Susan Eley Fine Art | November 7 – December 31, 2013
Susan Eley Fine Art in Manhattan recently exhibited a selection of paintings and in a manner of counterpoint, works on paper, as well as a video installation by the New York-based artist Anne Sherwood Pundyk, entitled Stadia.
As a reminiscence of the theater’s stage, the place above all where audience/actor interaction prevails, Stadia refers to the various collaborative and site-specific projects in which Pundyk has engaged over the last three years. Alongside the multi-disciplined artist Bianca Casady of the indie band CocoRosie, Pundyk is the editor of the new feminist arts magazine Girls Against God; in 2012, she situated a prismatic triangle made out of three large paintings under a ceiling-projected video montage, which featured a flow of source images for the artist’s creative output. This structure, in the glass-enclosed midtown space adjacent to the MAve Hotel, was part of her installation RENTED WORLD. Pundyk’s choice of a non-art venue, available for round-the-clock viewing, triggered a number of unexpected reactions and encounters with the public. This unique installation, along with the magazine publishing and her participation in various group exhibitions, are only a few of the many involvements that have led the artist to confront her work outside the intimate and solitary space of her studio.

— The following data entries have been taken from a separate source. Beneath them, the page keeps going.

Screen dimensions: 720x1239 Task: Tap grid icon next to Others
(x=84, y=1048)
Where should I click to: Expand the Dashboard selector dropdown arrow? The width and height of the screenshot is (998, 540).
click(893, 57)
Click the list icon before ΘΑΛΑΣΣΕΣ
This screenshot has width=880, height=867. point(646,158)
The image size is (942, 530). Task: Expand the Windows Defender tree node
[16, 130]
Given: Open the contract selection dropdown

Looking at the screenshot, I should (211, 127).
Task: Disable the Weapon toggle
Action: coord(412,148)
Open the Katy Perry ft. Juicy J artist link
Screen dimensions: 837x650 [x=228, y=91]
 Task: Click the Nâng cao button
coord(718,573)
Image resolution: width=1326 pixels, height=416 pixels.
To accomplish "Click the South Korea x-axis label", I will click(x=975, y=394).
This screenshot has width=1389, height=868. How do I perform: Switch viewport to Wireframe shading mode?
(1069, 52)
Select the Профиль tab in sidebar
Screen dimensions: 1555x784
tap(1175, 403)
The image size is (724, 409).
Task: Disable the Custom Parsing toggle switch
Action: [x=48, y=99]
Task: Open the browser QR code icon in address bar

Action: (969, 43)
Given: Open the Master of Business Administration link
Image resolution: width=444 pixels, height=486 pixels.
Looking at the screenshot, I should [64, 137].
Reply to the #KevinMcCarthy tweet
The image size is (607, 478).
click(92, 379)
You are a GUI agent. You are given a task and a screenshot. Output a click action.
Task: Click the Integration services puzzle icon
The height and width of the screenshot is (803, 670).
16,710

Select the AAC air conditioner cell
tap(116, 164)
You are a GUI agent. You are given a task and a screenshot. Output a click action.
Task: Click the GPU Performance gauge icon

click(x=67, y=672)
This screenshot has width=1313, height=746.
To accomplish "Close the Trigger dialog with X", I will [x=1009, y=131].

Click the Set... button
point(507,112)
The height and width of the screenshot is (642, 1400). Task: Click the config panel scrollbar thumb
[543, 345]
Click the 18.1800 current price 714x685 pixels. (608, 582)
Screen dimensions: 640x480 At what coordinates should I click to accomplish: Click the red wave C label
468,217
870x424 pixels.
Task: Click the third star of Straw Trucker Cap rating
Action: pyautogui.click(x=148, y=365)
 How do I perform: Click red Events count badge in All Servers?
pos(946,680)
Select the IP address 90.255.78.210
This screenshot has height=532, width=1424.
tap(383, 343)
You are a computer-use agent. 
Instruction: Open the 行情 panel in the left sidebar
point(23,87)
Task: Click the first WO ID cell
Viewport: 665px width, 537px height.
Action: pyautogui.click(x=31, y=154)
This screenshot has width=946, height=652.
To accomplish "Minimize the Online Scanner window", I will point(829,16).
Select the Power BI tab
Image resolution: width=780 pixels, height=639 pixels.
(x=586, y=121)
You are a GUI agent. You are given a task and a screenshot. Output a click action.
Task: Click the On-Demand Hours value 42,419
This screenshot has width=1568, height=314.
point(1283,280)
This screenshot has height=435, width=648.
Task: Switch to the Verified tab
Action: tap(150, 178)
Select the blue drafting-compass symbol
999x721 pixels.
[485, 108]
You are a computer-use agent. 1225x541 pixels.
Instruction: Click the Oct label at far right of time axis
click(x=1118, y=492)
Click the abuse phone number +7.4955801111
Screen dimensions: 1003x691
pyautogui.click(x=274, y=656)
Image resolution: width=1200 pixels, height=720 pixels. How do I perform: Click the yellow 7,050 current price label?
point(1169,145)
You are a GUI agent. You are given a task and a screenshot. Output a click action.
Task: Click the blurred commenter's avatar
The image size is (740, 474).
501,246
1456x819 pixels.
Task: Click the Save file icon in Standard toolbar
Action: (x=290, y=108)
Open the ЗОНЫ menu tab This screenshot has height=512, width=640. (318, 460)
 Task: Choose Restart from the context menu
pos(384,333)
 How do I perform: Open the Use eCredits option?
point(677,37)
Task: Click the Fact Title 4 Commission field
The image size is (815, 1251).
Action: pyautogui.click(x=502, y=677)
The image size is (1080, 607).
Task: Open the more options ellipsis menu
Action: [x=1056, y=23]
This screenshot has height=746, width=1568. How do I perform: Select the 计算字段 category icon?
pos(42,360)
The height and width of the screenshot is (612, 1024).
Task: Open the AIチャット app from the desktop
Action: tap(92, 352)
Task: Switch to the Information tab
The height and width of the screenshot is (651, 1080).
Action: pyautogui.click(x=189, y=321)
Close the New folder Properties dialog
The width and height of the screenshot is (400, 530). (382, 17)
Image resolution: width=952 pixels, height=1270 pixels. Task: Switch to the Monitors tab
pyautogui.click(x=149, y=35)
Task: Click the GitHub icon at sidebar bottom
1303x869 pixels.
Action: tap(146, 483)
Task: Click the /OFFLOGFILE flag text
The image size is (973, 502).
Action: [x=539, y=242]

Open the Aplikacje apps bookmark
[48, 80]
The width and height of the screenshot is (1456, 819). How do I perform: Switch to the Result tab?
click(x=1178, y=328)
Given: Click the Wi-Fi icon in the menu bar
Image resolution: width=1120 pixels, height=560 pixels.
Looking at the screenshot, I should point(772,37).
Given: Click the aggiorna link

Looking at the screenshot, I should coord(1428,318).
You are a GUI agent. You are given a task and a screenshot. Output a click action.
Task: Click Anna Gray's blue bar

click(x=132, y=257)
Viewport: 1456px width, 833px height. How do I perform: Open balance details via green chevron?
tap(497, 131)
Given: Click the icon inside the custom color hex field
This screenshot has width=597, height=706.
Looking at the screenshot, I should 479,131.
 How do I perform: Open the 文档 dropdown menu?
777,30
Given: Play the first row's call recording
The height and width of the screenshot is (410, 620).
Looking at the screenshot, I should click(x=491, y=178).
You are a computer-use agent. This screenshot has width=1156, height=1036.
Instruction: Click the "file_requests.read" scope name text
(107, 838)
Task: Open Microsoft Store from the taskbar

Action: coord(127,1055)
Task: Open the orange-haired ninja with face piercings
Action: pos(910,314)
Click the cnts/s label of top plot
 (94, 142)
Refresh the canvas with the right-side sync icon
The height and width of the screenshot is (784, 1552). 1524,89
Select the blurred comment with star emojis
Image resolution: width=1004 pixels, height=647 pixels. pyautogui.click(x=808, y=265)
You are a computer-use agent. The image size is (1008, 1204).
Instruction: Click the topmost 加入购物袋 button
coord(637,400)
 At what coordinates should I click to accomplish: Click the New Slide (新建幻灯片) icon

The work in Stadia, consequently, serves as an open window to the outside world. In these paintings, which consist of a mixture of mediums from oil and acrylic to watercolor and charcoal, the use of large brushes and spackle knives are employed to cover the surface with an array of effects. Through this process of superimposition, which Pundyk also applies to her works on paper, different layers of motives coexist. By playing with the saturation of pigments—opacity and transparency—and by repeatedly scraping the surface, Pundyk lets the previous gestures subtly reappear as pentimenti. Resorting to this technique, she visually accesses the intricacy of consciousness that piles up impressions, experiences, and images. In “Bow”(2013), the energy of the brushstrokes collides with the quiet strength of a wide, tinted grey and sage green area. One can glimpse a delicate face in the composition, whose oval shape brings to mind classical portraiture. In another painting, “Once Was”(2013), a polyhedron fills the center of the canvas. We see the Dionysian uproar of bright interlaces on each of its sides. This prismatic construction recalls Pundyk’s RENTED WORLD installation, where the position of the viewer, his or her shadow, and the movements of the city reflected by the glass windows altered the perception and meaning of the artwork. “Embedded in the string of images layered within each painting are my own essential stories,” Pundyk states. “They overlap with older stories such as myths, fables, and fairy tales. In so doing, they begin to communicate to others the inaudible truth of the inner self.” In this, the artist’s vision effectively externalizes a personal realm while simultaneously connecting it to a collective consciousness.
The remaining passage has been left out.